I giorni che verranno

(di Edoardo Patriarca, presidente nazionale ANLA) Molti soci ANLA,  concluse le giornate di ferie,  torneranno al lavoro: l’associazione non è composta solo di pensionati, abbiamo tanti iscritti che dopo il lungo lockdown hanno ripreso le loro attività, molti non  hanno mai smesso per garantire servizi essenziali a tutti noi,  costretti a casa per il Covid-19. Questo tempo e le esperienze che ne sono scaturite –  lo smart working, le ferie solidali, la flessibilità degli orari, una maggiore attenzione alla conciliazione -  hanno riconquistato alle comunità  il senso e il significato del lavoro  che non   è riconducibile ad una  attività strumentale utile solo per guadagnare uno  stipendio – importante, ci mancherebbe! -   con il quale  dedicarsi  alla “vita vera”. È una stortura  che  colpisce molti giovani, illudendoli, o le persone che vivono di un lavoro indegno e di un salario  neppure sufficiente per la propria sopravvivenza. È meglio fuggire dal tempo del lavoro, viverlo come un obbligo inevitabile, come una sorta di condanna! Ma non è così…o non dovrebbe esserlo.

Summer School ANLA 2020

Summer School ANLA 2020

Il lavoro riguarda la persona, la sua umanità – quante volte lo abbiamo scritto -,  è ben  più di una attività strumentale: oso nell’affermare che  qualsiasi azione umana nasconde sempre,  magari solo in nuce,  un progetto, un desiderio, una ambizione che va ben oltre quello che appare concretamente. Se davvero crediamo che questa sia la via da perseguire e da sostenere,  per confermare che “tutto non sarà come prima” anche nel fare impresa e creare  buon lavoro, ci  attende come Associazione un compito arduo ed entusiasmante al tempo stesso. A fine settembre approveremo un nuovo Statuto e un Regolamento che ci consentiranno  di camminare celermente,   al passo con i tempi. La seconda edizione della Summer School indagherà con occhi saggi e curiosi le tracce di futuro già presenti in mezzo a noi e che la lunga quarantena hanno evidenziato come non mai. Non avremo tempi semplici, soprattutto per i giovani e  le persone più  fragili e  in difficoltà. Staremo su questi crinali per percorrerli con coraggio e prudenza,  forti di una storia nata più di settanta anni fa, metteremo a disposizione saperi e competenza là dove siamo presenti, accanto  alle imprese che ci sostengono e nei territori dove operiamo.  Le sfide che si pongono davanti a noi sono già note: la necessaria riconversione energetica per contrastare il cambiamento climatico, la digitalizzazione imponente che le nuove tecnologie imporranno alle imprese, i robot e l’intelligenza artificiale, una formazione tutta da ripensare per rendere le giovani   generazioni attrezzate a gestire il futuro prossimo. Non da ultimo una politica non tarata sul “qui e ora”, sull’ultimo sondaggio e “sull’aria che tira” o sull’intervento emergenziale pure necessario e doveroso, ma orientata da una progettualità che sa guardare nel  decennio che verrà. Avremo poco tempo se non vorremmo raccontare il declino di un grande paese che non lo merita.

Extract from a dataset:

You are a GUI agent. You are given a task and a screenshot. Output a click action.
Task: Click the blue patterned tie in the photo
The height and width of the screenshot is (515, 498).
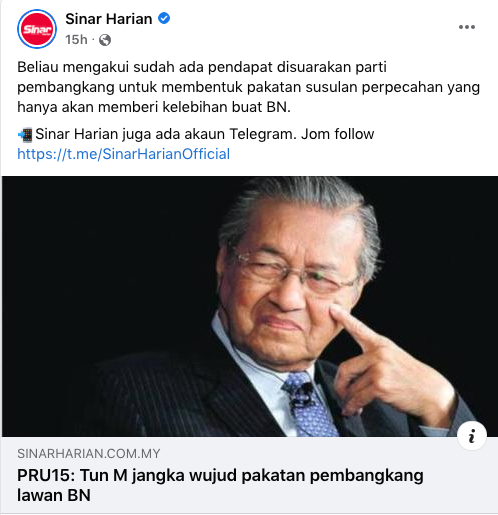pos(309,404)
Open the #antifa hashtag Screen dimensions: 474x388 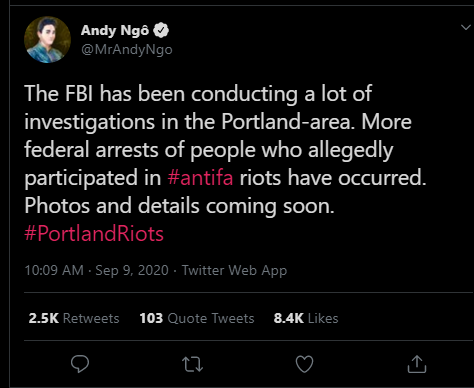click(200, 177)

Mi domanderete: ma noi che possiamo fare? Che ruolo  svolgere come associazione di adulti? Domande complicate che attendono una risposta:  è certo che tra noi non possono valere i refrain:  “va così… non ne vale la pena… ci penseranno gli altri… difendiamo i  diritti acquisiti… gli altri si arrangino…”.  Potremo essere protagonisti se saremo cittadini attivi e informati, se ci porremo a fianco di coloro che intendono aprire un rinascimento, una ri-nascita per un paese più libero e responsabile, più uguale e coeso.

Alla Summer School proveremo insieme ad andare a “caccia di tracce” di futuro. Vi aspettiamo!